A declaração é de Verônica Maldonado, uma doméstica que afirma ter tido um longo romance com a atual candidata à presidencia (sic) da república, Dilma Rousseff.
‘Nos relacionamos durante mais de quinze anos, mas quando surgiu essa oportunidade em Brasília, ela nunca mais quis saber de mim.’
Verônica afirma possuir fotos, cartas e outros documentos que comprovam a relação duradoura e pretende pleitear na justiça o direito à (sic) uma pensão mensal.
‘Afinal nós tivemos um relacionamento durante mais de qinze (sic) anos, período em que deixei de trabalhar, estudar, apenas para ficar com ela. Acho que tenho direitos como qualquer outra mulher!’
Segudo (sic) o advogado de Verônica, Dr Celso Langoni Filho, a possibilidade de ganho de causa é concreta, uma vez que sua cliente é capaz de comprovar a existência de uma relação estável e duradoura. Ele cita o caso da Justiça de Pernambuco, que tomou uma decisão inédita este mês ao reconhecer a união estável de duas lésbicas para fins de pagamento de pensão.
‘A decisão da juíza Paula Maria Malta, da 11ª vara da família e registro civil da capital pode abrir jurisprudência para que outros juízes sigam o parecer’ Afirma (sic) Celso Longoni.
Em sua decisão, a juíza alegou que o artigo 226 da Constituição diz que a família é um bem da socedade (sic) e que tem proteção especial do estado. A lei se refere ao elacionamento (sic) entre homem e mulher, mas não fala em pessoas do mesmo sexo.”
Vamos, então, desmascarar essa farsa.
O email foi divulgado em inúmeros blogs de ilustres desconhecidos, principalmente nos de antipetistas, antilulistas e antidilmistas cheios de ódio no coração. Não sei quem nasceu primeiro: o email ou a “notícia” nos blogs. Nele tem uma foto da suposta doméstica, a tal de Verônica Maldonado. Trata-se de uma moça parda, com aparência de ter, no máximo, 30 anos. Ora, Dilma Rousseff foi para Brasília em 2002 para assumir o Ministério de Minas e Energia. Ao ser abandonada, a doméstica deveria ter, então, seus 22 anos. Se o relacionamento durou 15 anos, Verônica deveria ter sete anos quando o romance começou. Além do lesbianismo denunciado, o caso seria um crime de pedofilia, fato sobre o qual o mentiroso nem se deu conta.
Outra coisa que denuncia a mentira é o nome do suposto advogado. Ora aparece como Longoni, ora como Langoni. De qualquer maneira, trata-se de um nome inventado, pois não consta advogado com esse nome em nenhuma seccional da OAB.

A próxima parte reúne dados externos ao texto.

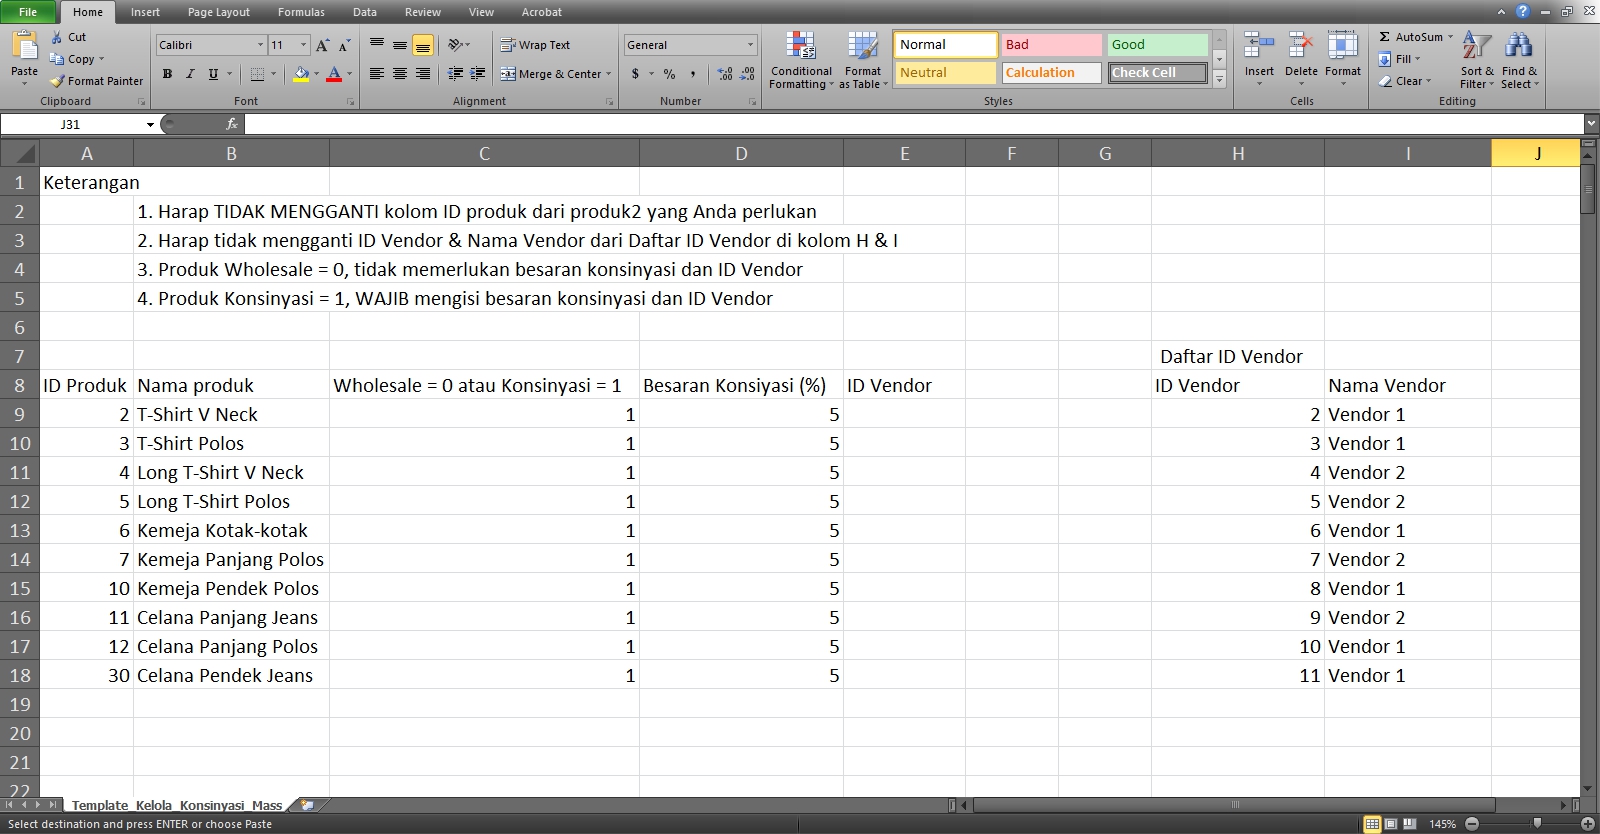1600x834 pixels.
Task: Toggle Wrap Text on cell
Action: (535, 45)
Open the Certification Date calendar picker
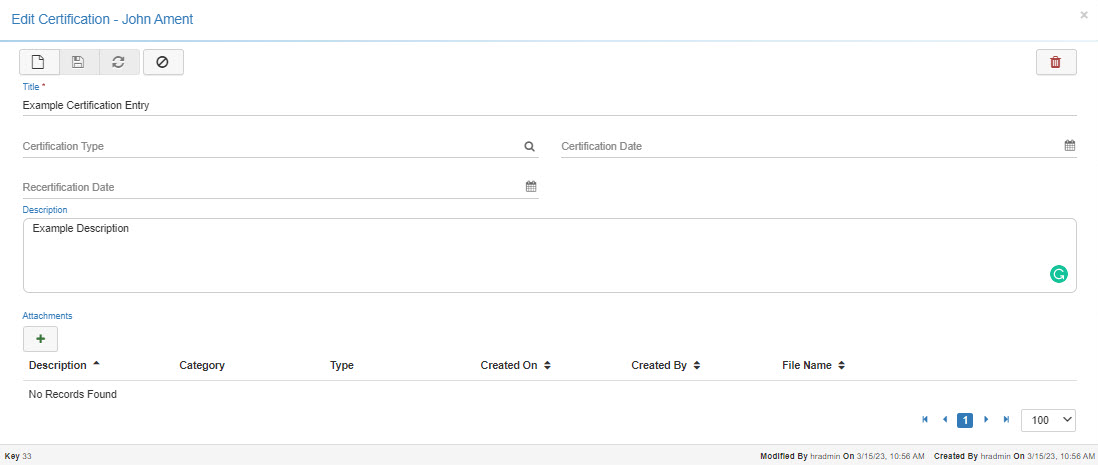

Em terceiro lugar, indicaria como prova da falsidade os erros de digitação do autor, que não ocorreriam em uma publicação séria: Lésbica (com maiúscula); presidencia (sem acento); qinze; segudo; Afirma (com maiúscula, no meio da frase); socedade; elacionamento.
Por fim: em alguns blogs, o título geral fala que a doméstica é mineira. Pois bem, onde teria mantido o suposto romance com Dilma? Em Minas? Ou seria no Rio Grande do Sul, onde a candidata viveu muitos anos antes de ir pra Brasília?
A única coisa verdadeira é o caso da justiça de Pernambuco que o autor mentiroso usou para ilustrar a fala do inexistente advogado da inexistente doméstica.
Pior do que o ignorante que inventou a “notícia” são os que a espalham, seja em blogs ou por email. E tem gente do meu catálogo de endereços que acreditou...
Como disse antes, abomino ignorância e burrice. Se quiserem mentir, façam-no com categoria.
Fico sem saber se classifico como estelionatário o autor da falsa notícia e como vítimas os que nela acreditaram ou se apenas classifico todos como ignorantes. Como se sabe, estelionato é o ato de obter, para si ou para outrem, vantagem patrimonial ilícita, em prejuízo alheio, induzindo ou mantendo em erro alguém mediante artifício, ardil ou qualquer outro meio fraudulento. Qual seria a vantagem em inventar uma história como essa da doméstica? Se não há nem vantagem é, então, ignorância.